Chapter 52: You can be the hero

There's been another ransom demand. It's back to the Candela's home: everything they're worth in piles of dollar bills on the table; a very specific type of backpack to put it in. It's all starting to break down: the parents fighting, blaming each other, tempers shortening with every minute their daughter has been missing. Test and counter-test; mistrust and misunderstanding: but the child is still alive. So far. Now to deliver the ransom payment. No cops. No agents. Or the girl dies.

Sorenson's going to take it himself, despite the demands, till the father puts his foot down and refuses. The father's not capable, however, still too fragile, incapable of holding himself together. There's no other option, though. Until Castle volunteers.

"What?" Beckett sounds shocked. Not, however, appalled. Sorenson looks appalled, but Castle suspects that's because he wants to play the hero himself. And sure, that's a small part of what Castle's doing, but the much bigger part of him, the part that he's let develop, or maybe that he's released, since he watched Beckett and her team taking on the bad guys without hesitation: that part tells him he's got a child; he knows how he'd feel if he were this broken, grieving, guilty man; and he's not an agent, not a cop, and gives no-one any excuse to kill the girl. So it has to be him. There is no-one else.

Sorenson is predictably unhappy. It turns into a contest of wills between Sorenson and Beckett. No question who's going to win that one, but Sorenson has still got the same peculiar reaction to Beckett taking charge that he'd displayed earlier. Castle abruptly places it as me-Tarzan-you-Jane and sniggers internally. He'd pay serious money to watch this show, though he wouldn't need to place a bet on the outcome. Disappointingly, at least from Castle's viewpoint, (he'd wanted to watch the flaying he was sure Beckett was going to deliver) Sorenson backs off, again. He'd done that with the birth father, too. He parks that whole interaction and what it tells him about Beckett for later consideration.

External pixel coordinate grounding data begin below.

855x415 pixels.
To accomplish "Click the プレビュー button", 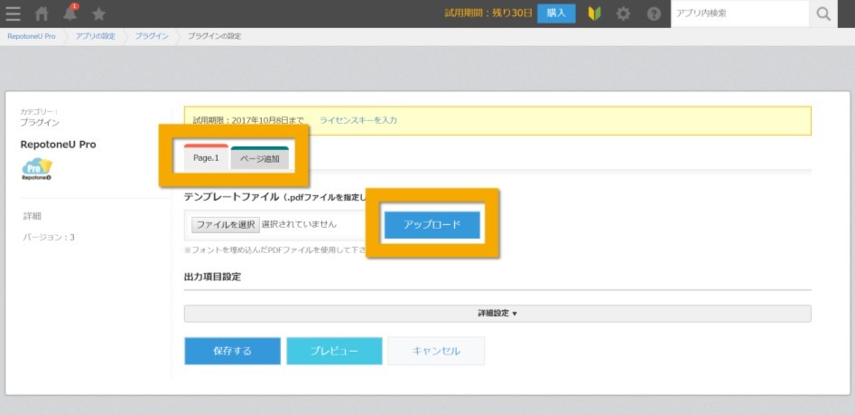I will point(334,351).
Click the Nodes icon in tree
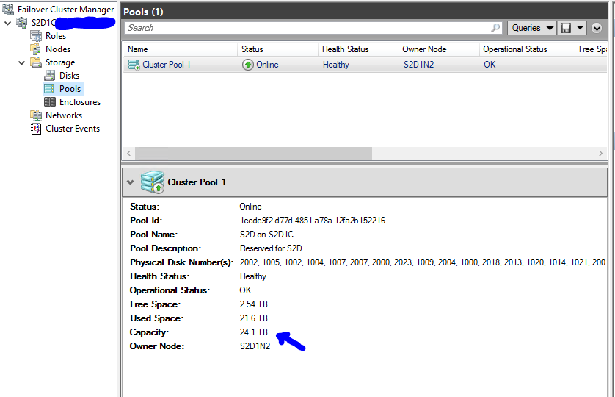 point(35,49)
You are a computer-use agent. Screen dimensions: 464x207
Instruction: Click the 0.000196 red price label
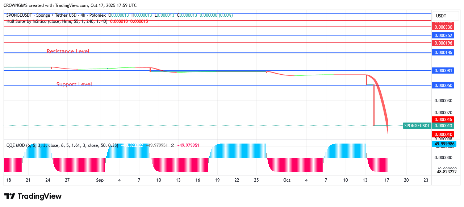[443, 43]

Beckett's quietly unhappy about Castle doing this. He's not supposed to get involved in operations, certainly not doing more than shadowing her, but there isn't any other choice. If she'd thought about it, though, she would have known to expect this. He hadn't faltered under the bullets, so why wouldn't he volunteer here? She snarks as normal, while he's being wired up and complaining about the tech's cold hands, to hide any semblance of concern. When the tech goes, though, Castle looks at her and notices her tension, tries to reassure her, loses that in another cloud of snark and orders. But as he exits Beckett manages to slip a swift hand over his, fast reassurance for him in his turn.

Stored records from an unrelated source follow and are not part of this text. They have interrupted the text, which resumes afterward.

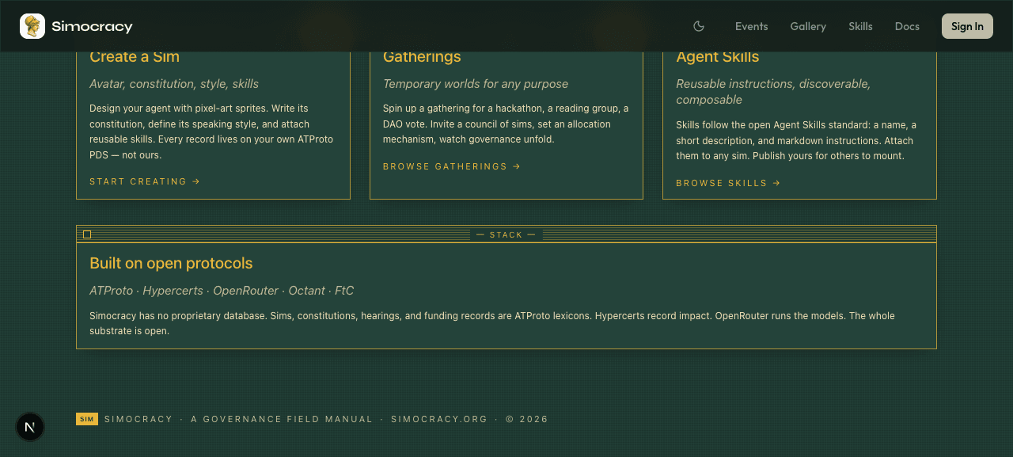Image resolution: width=1013 pixels, height=457 pixels.
Task: Click the Stack section label
Action: click(x=507, y=234)
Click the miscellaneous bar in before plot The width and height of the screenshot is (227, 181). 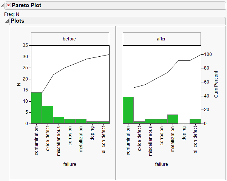click(x=58, y=120)
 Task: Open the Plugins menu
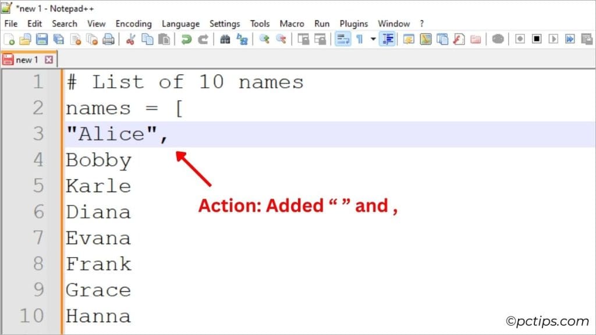(354, 24)
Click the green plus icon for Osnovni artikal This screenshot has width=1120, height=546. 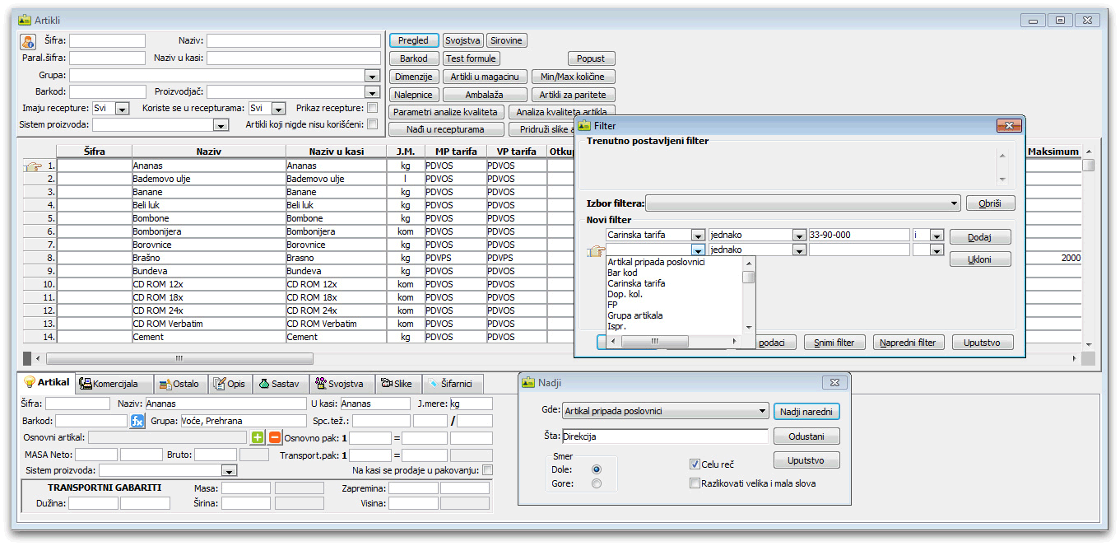[258, 438]
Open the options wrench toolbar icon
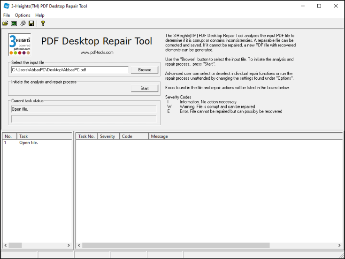The width and height of the screenshot is (345, 259). pyautogui.click(x=23, y=23)
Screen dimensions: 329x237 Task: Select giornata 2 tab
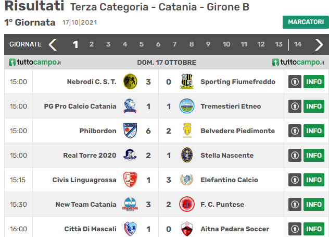click(92, 44)
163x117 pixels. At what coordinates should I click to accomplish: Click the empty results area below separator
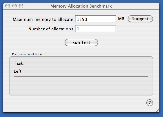[81, 86]
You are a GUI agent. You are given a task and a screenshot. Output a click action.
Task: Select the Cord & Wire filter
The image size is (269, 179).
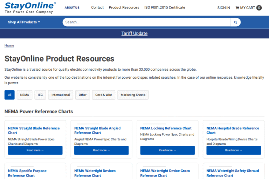point(104,95)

The drop is made, but the clever use of crowd art with dozens of similar backpacks (no wonder it was such a specific instruction, thinks Beckett bleakly) means that no-one gets a look at who picks it up. Washout, and the Candelas are $750,000 down. Though at least Castle wasn't mistaken for a cop, or an agent, so there's more chance (though that's slipping away by the minute, if this follows pattern) that the little girl is still alive. And… Castle's done something clever. He's slipped the phone into the backpack and sent Beckett a text (she reads it and struggles not to blush: it simply says It's worth letting me take charge) and thereby ensured they can trace the kidnappers' location. She could kiss him. Not in public, though. She'll save that for later. She looks at Sorenson's face and notes the annoyance there. Still not playing nice: he could at least have said well done, or something similar.

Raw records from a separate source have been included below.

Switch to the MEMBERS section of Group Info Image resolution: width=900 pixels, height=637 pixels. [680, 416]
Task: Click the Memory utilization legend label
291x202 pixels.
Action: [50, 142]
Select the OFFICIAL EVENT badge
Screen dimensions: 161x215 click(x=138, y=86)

Beckett drifts off into a quiet reverie, comparing Castle's behaviour with Sorenson's, much to Sorenson's detriment. It's odd that Castle, just as alpha and forceful as anyone around, doesn't see the need to emphasise his masculinity by second-guessing her, nor does he interfere in the way she does her job, whilst Sorenson can't seem to get his stupid fat head round the idea that she knows best. She wonders, for the first time, whether she was just unlucky: that it isn't every relationship that has to involve overbearing control, or see her as a weak victim, but were only hers. It's not as if she's got a large sample to draw conclusions from. She wanders over to Castle, who's being de-wired and looking seriously at a photo of the girl, obviously mapping his own feelings, if it were ever to happen to his daughter, on to the parents. Unusually, when he looks at her there's none of the normal flirtatiousness that he displays in public, or the heat that he generates when either no-one's looking or there's no-one else around. This case may have hit her hard, but Castle's hardly been unaffected either. She considers the position, and is just slipping into smooth satisfaction that the Feds will, surely, locate the phone and the kidnapper and the child this afternoon, pick them up: they'll have closed the case. If that's done, then she thinks that a drink with the team followed by an investigation of the more interesting, and dangerous, areas of their interlocking desire might wrap the day up in a way guaranteed to let her forget kidnaps, and Sorenson's attitude, and men she found she couldn't trust.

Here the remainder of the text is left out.